Barbora Krejcikova and Katerina Siniakova continue their reign as the world’s premier doubles team after capturing their first ever Australian Open women’s doubles title.
 
The top-seeded Czechs held off the inspired pairing of Anna Danilina and Beatriz Haddad Maia 6-7(3) 6-4 6-4 in a two-hour, 42-minute tussle at Rod Laver Arena on Sunday.

MORE: Women's doubles results AO 22 
 
The victory delivered them a fourth Grand Slam women’s doubles title and, like women’s singles champion Ash Barty, they now own major titles on all three surfaces.

That winning feeling: Krejcikova and Siniakova celebrate

They previously won the 2018 Roland Garros and Wimbledon titles, and a second Roland Garros trophy last year – the same tournament at which Krejcikova broke through for the singles title.
 
They also erased the disappointment of losing last year’s AO final to Elise Mertens and Aryna Sabalenka.
 
“It's amazing. It's really nice. And after playing last year the final, we are so happy that we have the title. It was really big fight, and we needed to push hard,” Siniakova said.
 
Added Krejcikova: “After so many tries that we tried here, we finish couple times in semis, last year we finish in finals, so just to get again like all the way to the finals and finally making it, it's perfect.
 
“It's a huge, I would say, relief. We just extremely happy that it's finally our trophy (smiling).”

Although Krejcikova and Siniakova were the favourites in Sunday’s finale, they were facing a duo who had never lost a match together.
 
Kazakhstan’s Danilina and Haddad Maia of Brazil paired up for the first time this season and promptly won their very first tournament at the Sydney Tennis Classic.
 
They carried that form to Melbourne Park, winning a succession of three-set thrillers – including over No.2 seeds Shuko Aoyama and Ena Shibahara in the semifinals – to take a nine-match winning streak into the final.
 
When they went on to win the first set in a tiebreak, it marked the first set the Czechs had lost all tournament.

But Krejcikova and Siniakova rebounded in the second set, breaking immediately before holding for a 2-0 lead, and maintained their advantage to send the match to a third.
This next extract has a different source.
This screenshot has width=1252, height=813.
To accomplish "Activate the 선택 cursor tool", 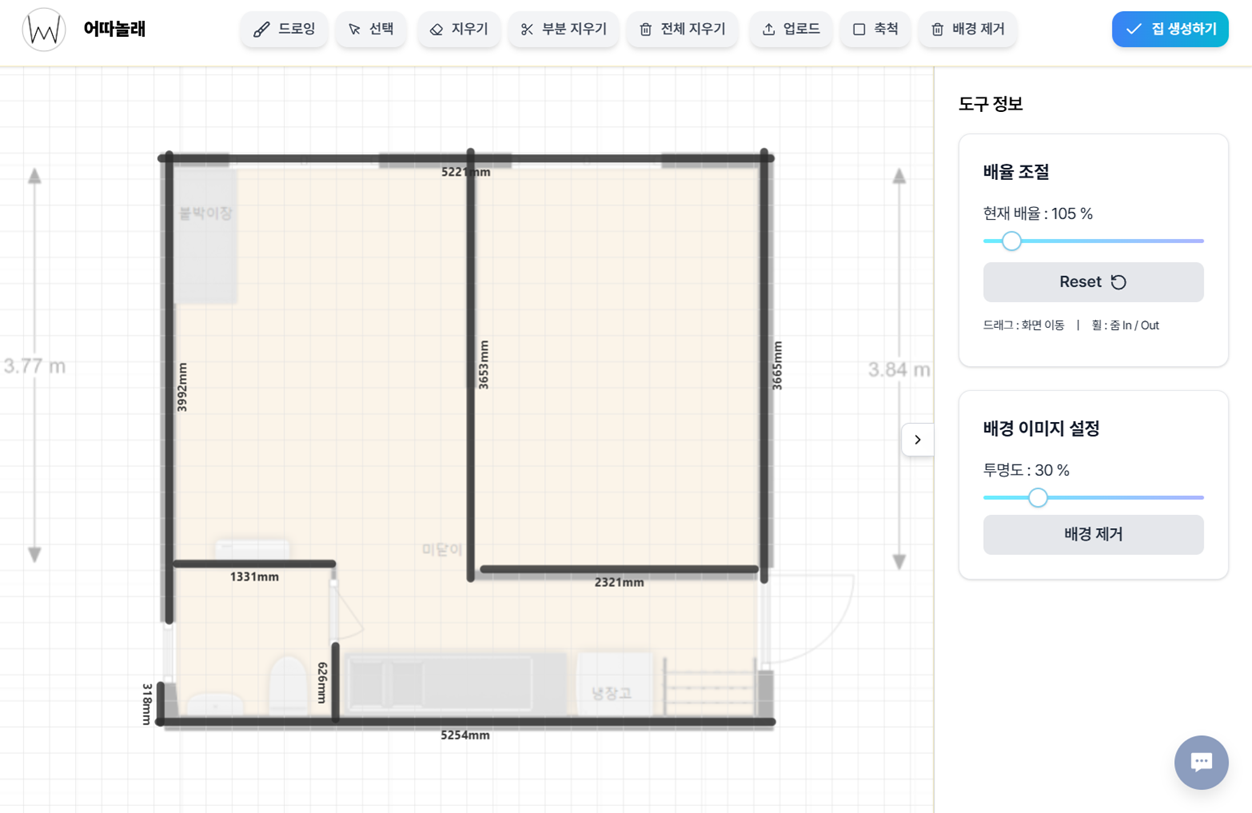I will [371, 30].
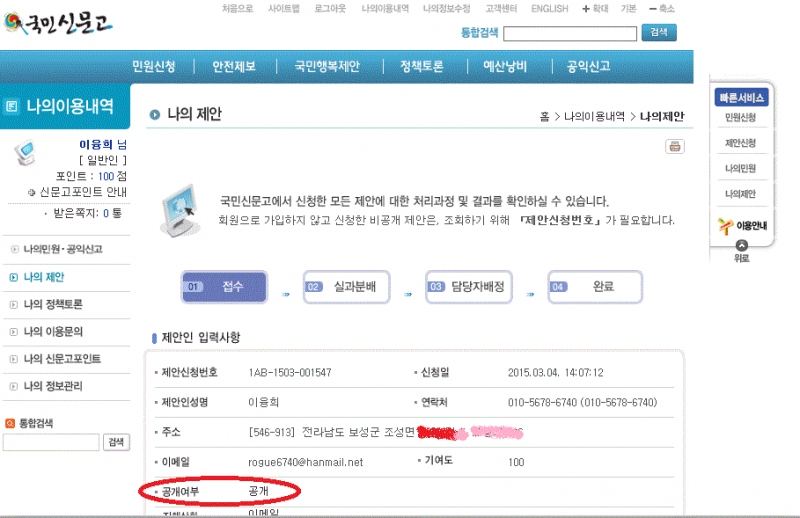The width and height of the screenshot is (800, 518).
Task: Click the 위로 scroll-to-top button
Action: pos(741,258)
They looked to be cruising to victory when they forged ahead 5-2 in the decider, but Danilina and Haddad Maia began pegging them back, loudly urging themselves on with every point won as they sensed the Czechs tightening.
 
Krejcikova was tasked with serving out the match in the Czech pairing's second attempt.

In a tense final game, the top seeds eventually won championship point when Krejickova produced an array of altitudinous moonballs – the last of which flummoxed Danilina and bounced just inside the baseline for a clean winner.

“If this is the way how you have to win the match point, I mean, you just gotta go and you have just gotta play it,” Krejickova said.
 
“I can say that this was pretty much my game when I was like under 12, because we had the tournaments back home, and the girls, they were quite small, because, yeah, we were young.

New sensations: Danilina and Haddad Maia have just started playing together

“There have been like courts that they didn't really have that much space, there was the fence like three meters behind the baseline. So playing all the balls, like all these loops when they bounce, they were just coming over the fence.
 
“I was kind of good in it, and then, I mean, I had to change and play a different game. But I'm still happy that I still have it in me, and you see like balls like this are winning the trophy.
 
“It's really important to know everything.”